The line containing "This screenshot has height=795, width=1074." opens the span to copy, and the last line of the records below closes it. Write out that span exactly.

Pixel coordinate grounding data:
________________
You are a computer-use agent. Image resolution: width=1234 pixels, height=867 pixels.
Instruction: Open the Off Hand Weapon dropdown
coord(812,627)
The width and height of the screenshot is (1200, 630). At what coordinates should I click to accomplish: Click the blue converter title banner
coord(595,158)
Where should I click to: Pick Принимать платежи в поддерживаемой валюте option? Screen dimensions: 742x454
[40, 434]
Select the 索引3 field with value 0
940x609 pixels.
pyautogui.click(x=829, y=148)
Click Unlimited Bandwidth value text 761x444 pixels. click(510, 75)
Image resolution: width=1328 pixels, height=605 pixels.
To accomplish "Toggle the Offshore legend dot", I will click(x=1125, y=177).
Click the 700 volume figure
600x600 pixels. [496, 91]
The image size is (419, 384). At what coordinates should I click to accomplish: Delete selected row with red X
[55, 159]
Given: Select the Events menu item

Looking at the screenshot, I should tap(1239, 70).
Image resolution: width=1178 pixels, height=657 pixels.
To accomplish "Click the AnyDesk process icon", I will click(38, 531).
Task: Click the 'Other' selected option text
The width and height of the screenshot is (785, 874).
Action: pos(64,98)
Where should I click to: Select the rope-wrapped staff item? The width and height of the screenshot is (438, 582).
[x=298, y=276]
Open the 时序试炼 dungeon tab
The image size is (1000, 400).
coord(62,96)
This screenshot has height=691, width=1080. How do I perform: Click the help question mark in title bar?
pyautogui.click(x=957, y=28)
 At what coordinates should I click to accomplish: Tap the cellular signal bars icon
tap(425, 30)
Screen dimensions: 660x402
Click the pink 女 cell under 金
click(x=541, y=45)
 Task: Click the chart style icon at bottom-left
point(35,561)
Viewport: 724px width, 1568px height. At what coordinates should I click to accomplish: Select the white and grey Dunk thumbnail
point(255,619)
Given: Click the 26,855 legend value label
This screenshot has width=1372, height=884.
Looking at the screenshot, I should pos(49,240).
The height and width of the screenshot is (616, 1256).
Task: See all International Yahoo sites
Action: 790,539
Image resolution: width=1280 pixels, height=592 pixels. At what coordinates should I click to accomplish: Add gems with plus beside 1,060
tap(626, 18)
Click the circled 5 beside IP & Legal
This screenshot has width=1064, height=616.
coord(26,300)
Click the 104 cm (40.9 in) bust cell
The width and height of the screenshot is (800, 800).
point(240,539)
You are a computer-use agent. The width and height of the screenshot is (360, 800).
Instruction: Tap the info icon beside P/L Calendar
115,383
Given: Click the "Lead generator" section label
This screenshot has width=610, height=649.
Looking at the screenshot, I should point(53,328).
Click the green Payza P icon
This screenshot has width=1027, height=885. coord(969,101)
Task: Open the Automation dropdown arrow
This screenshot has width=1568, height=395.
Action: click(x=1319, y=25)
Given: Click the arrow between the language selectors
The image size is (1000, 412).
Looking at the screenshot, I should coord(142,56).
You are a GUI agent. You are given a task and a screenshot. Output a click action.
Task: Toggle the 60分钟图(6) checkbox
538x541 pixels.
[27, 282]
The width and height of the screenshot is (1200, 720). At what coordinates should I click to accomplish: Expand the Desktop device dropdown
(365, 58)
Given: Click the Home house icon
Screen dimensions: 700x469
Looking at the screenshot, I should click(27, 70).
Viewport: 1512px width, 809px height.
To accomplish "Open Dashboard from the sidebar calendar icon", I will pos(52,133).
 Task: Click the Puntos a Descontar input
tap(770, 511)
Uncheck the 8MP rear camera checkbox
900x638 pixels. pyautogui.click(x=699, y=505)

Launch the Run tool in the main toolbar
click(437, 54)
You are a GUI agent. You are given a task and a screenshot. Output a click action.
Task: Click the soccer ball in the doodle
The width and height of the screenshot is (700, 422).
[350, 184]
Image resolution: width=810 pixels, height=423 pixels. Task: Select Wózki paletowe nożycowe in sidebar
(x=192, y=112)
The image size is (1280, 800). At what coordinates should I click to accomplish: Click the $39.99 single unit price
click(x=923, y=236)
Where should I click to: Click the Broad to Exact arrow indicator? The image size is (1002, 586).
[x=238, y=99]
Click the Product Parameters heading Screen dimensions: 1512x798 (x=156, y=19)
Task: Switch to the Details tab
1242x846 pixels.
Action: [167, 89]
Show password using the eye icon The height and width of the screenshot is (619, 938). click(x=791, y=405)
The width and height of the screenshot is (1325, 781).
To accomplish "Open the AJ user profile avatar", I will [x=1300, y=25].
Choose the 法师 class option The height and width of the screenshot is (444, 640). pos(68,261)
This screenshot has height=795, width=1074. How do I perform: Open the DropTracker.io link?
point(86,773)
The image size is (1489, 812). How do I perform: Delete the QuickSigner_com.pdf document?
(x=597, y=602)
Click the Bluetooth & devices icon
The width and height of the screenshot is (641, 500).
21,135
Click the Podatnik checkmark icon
________________
Answer to the problem -
This screenshot has height=795, width=1074. How do I perform: Open the DropTracker.io link?
point(86,773)
The image size is (1489, 812). How do I perform: Delete the QuickSigner_com.pdf document?
(x=597, y=602)
Click the Bluetooth & devices icon
The width and height of the screenshot is (641, 500).
21,135
Click the Podatnik checkmark icon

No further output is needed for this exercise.